■ Document segment:
>>>

The large number of cattle and sheep that annually cross the river at a spot known as Police Point (situated near the boundaries of the runs of Mr. Bagot and Mr. McEvoy, on the north side, and opposite to Mr. Lang's station on the south side, at a distance of 90 miles from Balranald, and 160 miles from Wagga Wagga), seems to have suggested to Mr. Bagot the propriety of establishing a punt on his run, close to the above-named spot.[9]
Bagot's punt crossed to the opposite bank just upstream of Bungah Creek.  The vessel was described as "a small scow" (a flat-bottomed boat with square ends).  Though not considered large it was nevertheless able to accommodate a dray and four bullocks, or two hundred sheep.
[Bagot's] punt is of moderate size, built in the ordinary manner, with moveable flats at each end.  It is propelled by means of two ropes fixed from [each] bank, which ropes run through wooden blocks attached to the rails of the punt.[10]
The same report states that Bagot had begun to construct "yards and other conveniences" in conjunction with his working punt.  His charges for crossing the river were: £3 for each thousand sheep; ten shillings for a bullock dray and team, or a horse and cart; and five shillings for a man and horse.
 
Opposition: Leonard's punt
 
By late 1857 Christopher Bagot had sold the "Illilawa" run to the squatter Henry Jeffreys, who continued to operate the punt at Sandy Point.  It was still operating in January 1858 when William Henry Leonard – known as Henry Leonard – arrived at Lang's Crossing-place.  Henry Leonard was often referred to as an "American", though he was actually from Studholm in New Brunswick, the south-east corner of Canada.  Leonard was an experienced ship-builder who had supervised the construction of barges for Francis Cadell, a pioneer of steam navigation on the Murray River.  Leonard recognised a business opportunity and had arrived at Lang's Crossing-place to undertake construction of a punt for use at the locality.  Bagot's old punt at Lang's Crossing-place, now operated by Henry Jeffreys, was considered "to be too small for the proper accommodation of the numerous travelling parties who desire to cross the Murrumbidgee at that place"
Mr. Leonard, from the Murray, has just commenced constructing a punt, which, when finished, will be as large and afford as much accommodation as that now used at Maiden's [Moama]; the work is being rapidly proceeded with, and it will not therefore be long before the punt will be placed on the river, and although not intended nominally to supersede the existing punt, will in reality, from the superior accommodation it will afford, have the effect of diverting all the traffic from the present source.[11]
Leonard intended to supply the need for a larger punt at the site, with further plans to build a public house in conjunction with the punt.

<<<

■ Record set:
>>>

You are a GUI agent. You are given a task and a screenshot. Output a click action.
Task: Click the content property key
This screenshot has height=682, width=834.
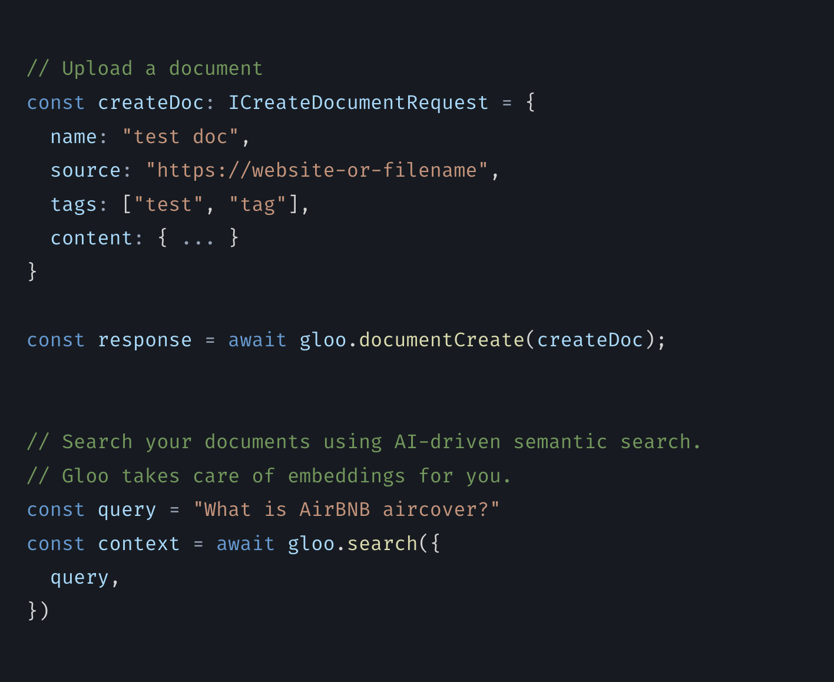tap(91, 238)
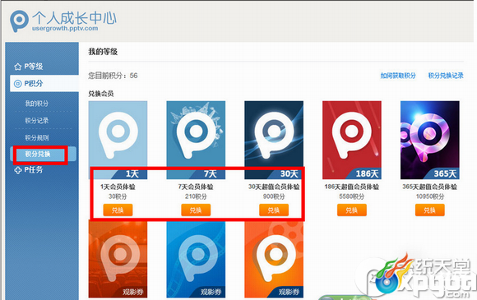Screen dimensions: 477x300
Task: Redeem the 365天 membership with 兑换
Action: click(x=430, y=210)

<<<
>>>

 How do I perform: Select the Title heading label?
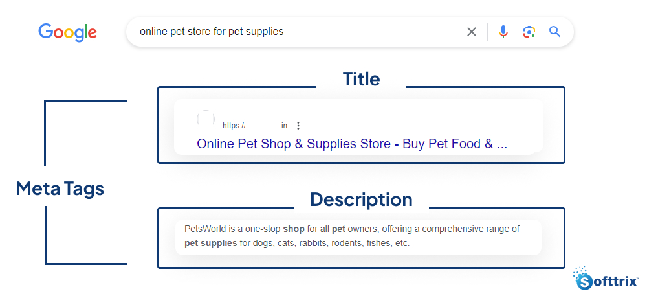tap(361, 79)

<<<

■ The exercise: In the passage on the Murrumbidgee punts, why did Henry Leonard set out to build a new punt at Lang's Crossing-place? Answer in one to three sentences. The items come from a separate source, unrelated to the passage on the Murrumbidgee punts.

■ Answer to the exercise: Leonard saw a business opportunity. The existing punt, Bagot's old one now run by Henry Jeffreys, was considered too small to properly accommodate the numerous travelling parties who wanted to cross the Murrumbidgee there, so he meant to supply the need for a larger punt.